Traditionally, price for years the most technological pieces of a vehicle could be found under the hood or floor, but today’s cars and SUVs are all lined up with the latest technology and software and high-tech hardware surrounds the driver and passengers.
Even the experience of buying a new or used vehicle is highly digital today, from virtual purchasing marketplaces to mobile connectivity and driver interface being at the forefront of the checklist of numerous customers. Numerous innovative technology startups or even established players are challenging the “old school” dealership business model with online purchasing services.
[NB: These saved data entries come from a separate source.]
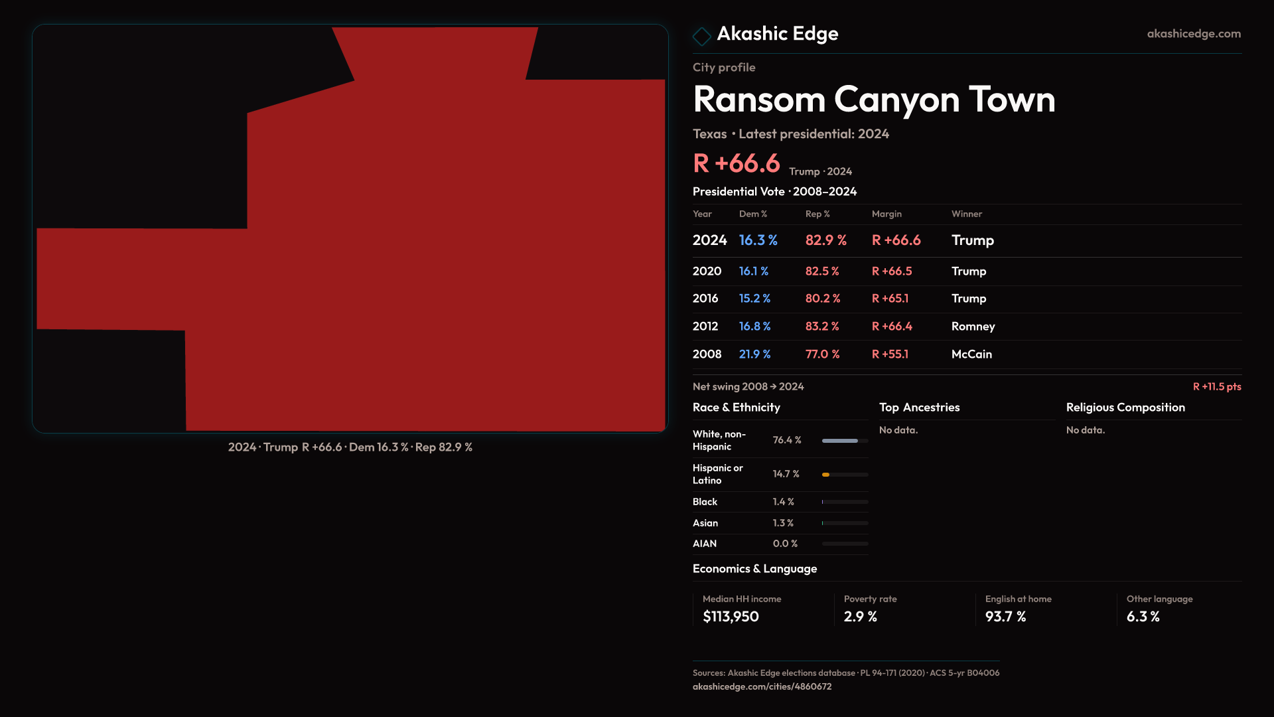Click the Ransom Canyon Town title

873,100
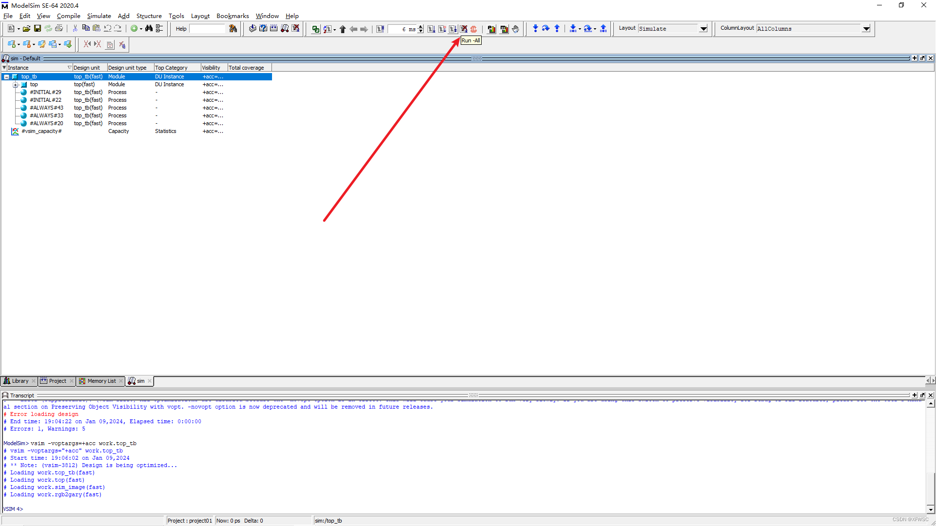Open the ColumnLayout dropdown showing AllColumns
This screenshot has height=526, width=936.
pos(866,28)
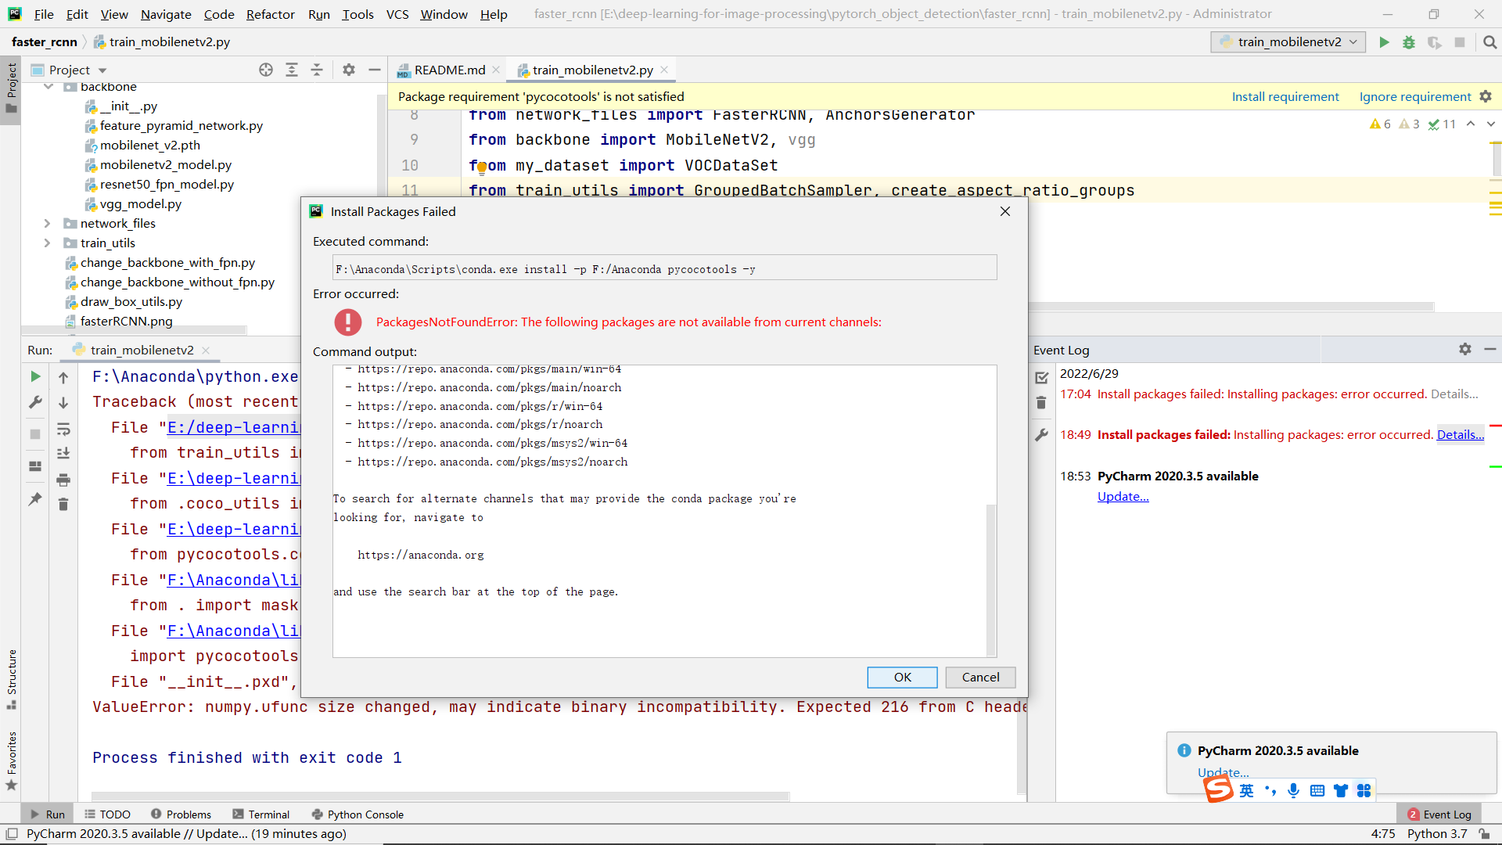
Task: Clear the Run console with trash icon
Action: (x=63, y=505)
In the mean time, the giants at the top of the technology food chain – Apple and Google – are working towards establishing their own in-car infotainment divisions centered around their preferred mobile operating systems. Tesla already touts over-the-air update features for its luxurious Model S electric sedan and Ford has recently inked a deal with Microsoft to provide wireless updates to its upcoming Sync 3 infotainment system that will equip all Ford and Lincoln products by the end of next year.
The automotive market stands like this today: McKinsey’s research reports that 80 percent of new car buyers and a whopping 100 percent of used car customers do their research online before ever stepping into a dealer’s showroom. And established players such as Cravana – self-titling itself as America’s first “complete online national auto retailer” – promote that we’re very close to the “couch potato” car buying experience. Or there are other startups, such as Shift, which – in the confines of the San Francisco and Los Angeles areas – offer a concierge-like service for the used car purchase process, enabling users to buy the cars directly from their smartphones.